Mable John, who became the first solo female artist signed by Motown Records founder Berry Gordy, has died at the age of 91. Her nephew, Kevin John, told The Detroit News that she passed away at her Los Angeles home on August 25th. The cause of death has not yet been revealed to the public. “We loved her and she was a kind person,” Kevin John said of his music legend aunt.
The R&B singer had a varied career. Mable John was not only the first solo female artist signed to Motown (then Tamla), but she also recorded some popular songs for Stax Records. In addition, she was a singer in Ray Charles’ “Raelettes” backing band.
Mable John was born as the oldest of nine children on Nov. 3, 1930, in Bastrop, Louisiana. Around the early 1940s, her family left the South and migrated to Detroit. As a teenager, John landed a job with Friendship Mutual Insurance Company. The company was founded by Bertha Gordy – the mother of an aspiring music producer named Berry Gordy. Gordy eventually booked John’s professional musical debut at the Flame Show Bar in Detroit, where she sang alongside Billie Holiday in 1959. In 1958, John became the first solo female act to join Tamla Records, which was renamed Motown two years later.
During her time with the legendary music company, Mable John recorded a wide variety of blues songs. Some of the highlights include “Who Wouldn’t Love A Man Like That,” “Actions Speak Louder Than Words,” “No Love,” and “Looking for a Man.” She also recorded “Take Me” with background harmonies by The Temptations.
Mable John breaks away from Motown
Mable John left Motown in the mid-1960s to go to Stax Records in Memphis. It was there that she collaborated with Isaac Hayes and David Porter. This teaming resulted in her hit song “Your Good Thing (Is About to End)” in 1966. The song was a hit and reached No. 6 on Hot R&B/Hip-Hop Songs. It also went to No. 95 on the Billboard Hot 100 chart. Eventually, other famous singers such as Lou Rawls, Etta James, and Bonnie Raitt recorded their own versions of John’s hit song.
Following the release of a few singles on Stax, John left the label to work as a musical director and a vocalist for Ray Charles’ Raelettes. She remained there for a decade, recording dozens of songs with Charles.

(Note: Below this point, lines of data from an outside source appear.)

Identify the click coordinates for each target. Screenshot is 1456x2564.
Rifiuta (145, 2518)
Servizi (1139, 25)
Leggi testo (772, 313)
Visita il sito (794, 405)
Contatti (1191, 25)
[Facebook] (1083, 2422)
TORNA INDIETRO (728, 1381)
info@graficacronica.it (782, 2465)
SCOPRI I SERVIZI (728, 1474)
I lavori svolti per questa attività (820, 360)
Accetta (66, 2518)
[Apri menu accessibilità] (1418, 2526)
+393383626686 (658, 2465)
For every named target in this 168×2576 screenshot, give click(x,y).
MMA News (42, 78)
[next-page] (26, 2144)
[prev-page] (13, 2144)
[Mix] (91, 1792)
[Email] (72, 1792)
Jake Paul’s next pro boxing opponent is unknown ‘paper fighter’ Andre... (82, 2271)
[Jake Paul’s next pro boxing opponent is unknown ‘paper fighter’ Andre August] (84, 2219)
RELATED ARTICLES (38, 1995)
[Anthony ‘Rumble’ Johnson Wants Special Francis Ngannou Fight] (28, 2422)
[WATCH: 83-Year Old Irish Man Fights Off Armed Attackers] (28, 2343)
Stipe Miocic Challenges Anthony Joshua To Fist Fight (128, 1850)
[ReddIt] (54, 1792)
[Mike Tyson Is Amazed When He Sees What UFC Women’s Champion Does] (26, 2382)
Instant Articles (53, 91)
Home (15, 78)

After years in the music industry, John decided to leave and pursue ministry full-time. Mable John then went on to found Joy Community Outreach in Los Angeles, which provides food and clothing assistance for the homeless population. In 2007, she made her screen debut as a blues singer in Honeydripper directed by John Sayles. She was also featured in 20 Feet From Stardom, an academy award-winning documentary film.